Tasks to complete
1) Name every person the article below on SEIU Local 1's Aon Center lease credits with representing a party in the lease talks.
2) Extend the article below on SEIU Local 1's move to the Aon Center, starting after its final sentence.
┌─ Text under study
Another Chicago office user is scaling back its downtown footprint in the wake of evolving workforce needs, but the owner of 200 East Randolph Street will take the win.
Service Employees International Union Local 1 has leased 20,000 square feet on the 15th floor of the 83-story Aon Center, for which landlord 601W scored a loan extension last summer, CoStar reported.
JLL broker Jake Ehrenberg represented SEIU Local 1 in lease negotiations, while Telos Group’s Jeff Dowdell and Jamey Dix, along with JLL’s Isabella Spinell, represented 601W, which bought the 2.75 million-square-foot tower for $712 million, or $259 per square foot, in 2015.
SEIU, a labor union for a wide range of service workers, will relocate from 111 East Wacker Drive, where it occupies almost 29,000 square feet.
SEIU will join the plethora of firms that have trimmed their Chicago office footprint since the pandemic triggered the remote-work era. Such downsizings have contributed to record-high vacancies in 12 of the past 14 quarters, exceeding 25 percent for the first time ever in the first quarter, according to CBRE.
└─
┌─ Listed records
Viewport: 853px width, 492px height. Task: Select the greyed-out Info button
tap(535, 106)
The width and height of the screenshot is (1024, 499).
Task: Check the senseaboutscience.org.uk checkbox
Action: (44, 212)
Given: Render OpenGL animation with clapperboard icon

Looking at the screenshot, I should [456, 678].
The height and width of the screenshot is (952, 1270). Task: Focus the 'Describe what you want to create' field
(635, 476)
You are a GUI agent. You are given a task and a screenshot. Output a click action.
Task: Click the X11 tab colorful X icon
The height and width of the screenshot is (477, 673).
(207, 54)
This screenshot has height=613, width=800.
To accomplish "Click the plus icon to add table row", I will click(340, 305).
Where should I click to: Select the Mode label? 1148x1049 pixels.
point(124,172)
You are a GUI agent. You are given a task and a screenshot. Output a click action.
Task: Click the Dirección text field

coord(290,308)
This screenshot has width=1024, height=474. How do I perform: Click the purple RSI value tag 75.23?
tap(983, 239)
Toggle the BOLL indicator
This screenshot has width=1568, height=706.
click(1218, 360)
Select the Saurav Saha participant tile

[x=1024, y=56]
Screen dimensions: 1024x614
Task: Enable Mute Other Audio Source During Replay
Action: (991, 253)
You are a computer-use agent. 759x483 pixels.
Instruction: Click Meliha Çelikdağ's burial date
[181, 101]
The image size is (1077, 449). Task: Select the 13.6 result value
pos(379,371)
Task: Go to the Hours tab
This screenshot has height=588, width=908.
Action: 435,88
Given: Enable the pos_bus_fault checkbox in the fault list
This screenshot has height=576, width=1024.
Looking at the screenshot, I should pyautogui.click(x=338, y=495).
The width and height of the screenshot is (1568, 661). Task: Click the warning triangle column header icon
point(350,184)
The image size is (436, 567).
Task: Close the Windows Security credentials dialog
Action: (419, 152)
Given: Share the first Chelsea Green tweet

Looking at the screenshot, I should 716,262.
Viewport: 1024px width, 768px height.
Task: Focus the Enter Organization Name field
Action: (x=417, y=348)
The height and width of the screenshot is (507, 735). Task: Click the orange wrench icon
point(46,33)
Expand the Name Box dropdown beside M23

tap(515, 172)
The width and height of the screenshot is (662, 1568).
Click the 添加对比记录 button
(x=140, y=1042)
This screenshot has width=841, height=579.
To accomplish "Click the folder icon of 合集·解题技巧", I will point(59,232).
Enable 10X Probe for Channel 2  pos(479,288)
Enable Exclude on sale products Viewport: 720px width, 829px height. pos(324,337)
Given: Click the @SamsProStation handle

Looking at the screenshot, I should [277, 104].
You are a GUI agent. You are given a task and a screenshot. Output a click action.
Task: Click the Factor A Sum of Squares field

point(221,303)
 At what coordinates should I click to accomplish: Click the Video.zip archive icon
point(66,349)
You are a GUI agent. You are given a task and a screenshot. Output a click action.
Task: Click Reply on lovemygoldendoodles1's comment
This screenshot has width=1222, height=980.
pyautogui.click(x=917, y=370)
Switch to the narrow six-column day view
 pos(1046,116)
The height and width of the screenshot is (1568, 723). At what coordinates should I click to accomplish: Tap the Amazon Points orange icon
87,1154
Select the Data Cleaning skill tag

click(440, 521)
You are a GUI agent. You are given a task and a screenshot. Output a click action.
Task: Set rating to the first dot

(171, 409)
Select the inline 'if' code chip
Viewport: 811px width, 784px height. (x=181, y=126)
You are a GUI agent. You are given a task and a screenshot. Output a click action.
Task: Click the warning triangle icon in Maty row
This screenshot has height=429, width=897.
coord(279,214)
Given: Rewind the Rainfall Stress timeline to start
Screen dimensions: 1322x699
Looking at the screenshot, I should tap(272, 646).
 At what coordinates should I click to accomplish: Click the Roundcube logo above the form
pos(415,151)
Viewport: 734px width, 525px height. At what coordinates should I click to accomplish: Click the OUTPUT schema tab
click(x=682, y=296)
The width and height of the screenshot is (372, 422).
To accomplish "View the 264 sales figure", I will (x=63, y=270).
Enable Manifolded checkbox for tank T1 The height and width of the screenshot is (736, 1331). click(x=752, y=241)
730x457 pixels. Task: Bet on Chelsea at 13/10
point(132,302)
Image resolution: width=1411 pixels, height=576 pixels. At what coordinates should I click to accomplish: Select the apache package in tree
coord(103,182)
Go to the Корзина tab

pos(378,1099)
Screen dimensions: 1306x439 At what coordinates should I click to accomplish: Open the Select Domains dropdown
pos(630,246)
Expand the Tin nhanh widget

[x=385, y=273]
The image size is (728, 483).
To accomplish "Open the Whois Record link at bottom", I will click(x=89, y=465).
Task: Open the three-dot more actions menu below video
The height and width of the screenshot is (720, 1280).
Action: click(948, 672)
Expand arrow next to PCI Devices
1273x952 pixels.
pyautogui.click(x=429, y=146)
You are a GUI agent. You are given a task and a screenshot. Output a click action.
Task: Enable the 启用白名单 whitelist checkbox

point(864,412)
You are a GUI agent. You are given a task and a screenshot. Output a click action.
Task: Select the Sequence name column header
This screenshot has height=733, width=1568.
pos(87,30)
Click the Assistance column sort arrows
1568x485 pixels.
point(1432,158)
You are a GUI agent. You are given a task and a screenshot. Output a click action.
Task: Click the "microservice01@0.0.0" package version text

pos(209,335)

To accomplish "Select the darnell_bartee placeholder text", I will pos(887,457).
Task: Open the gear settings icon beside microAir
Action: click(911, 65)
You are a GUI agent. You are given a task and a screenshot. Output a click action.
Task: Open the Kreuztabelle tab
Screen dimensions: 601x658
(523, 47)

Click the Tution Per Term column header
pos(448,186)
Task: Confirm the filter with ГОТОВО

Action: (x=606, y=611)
└─
Answers
1) Jake Ehrenberg, Jeff Dowdell, Jamey Dix, Isabella Spinell

2)
The lease comes less than a year after New York-based 601W negotiated a three-year extension of its $532 million commercial mortgage-backed securities loan through July 2026. The loan went into special servicing in February 2023, signaling potential foreclosure.
The landlord was hit with another challenge last year, when JLL put more than 61,000 square feet up for sublease across the 47th and 48th floors in the building.
Despite recent obstacles, the Aon Center is 84 percent leased. Tenants include Kraft Heinz, KPMG and the Blue Cross Blue Shield Association.
Built in 1973, the Aon Center is the fourth-tallest skyscraper in Chicago.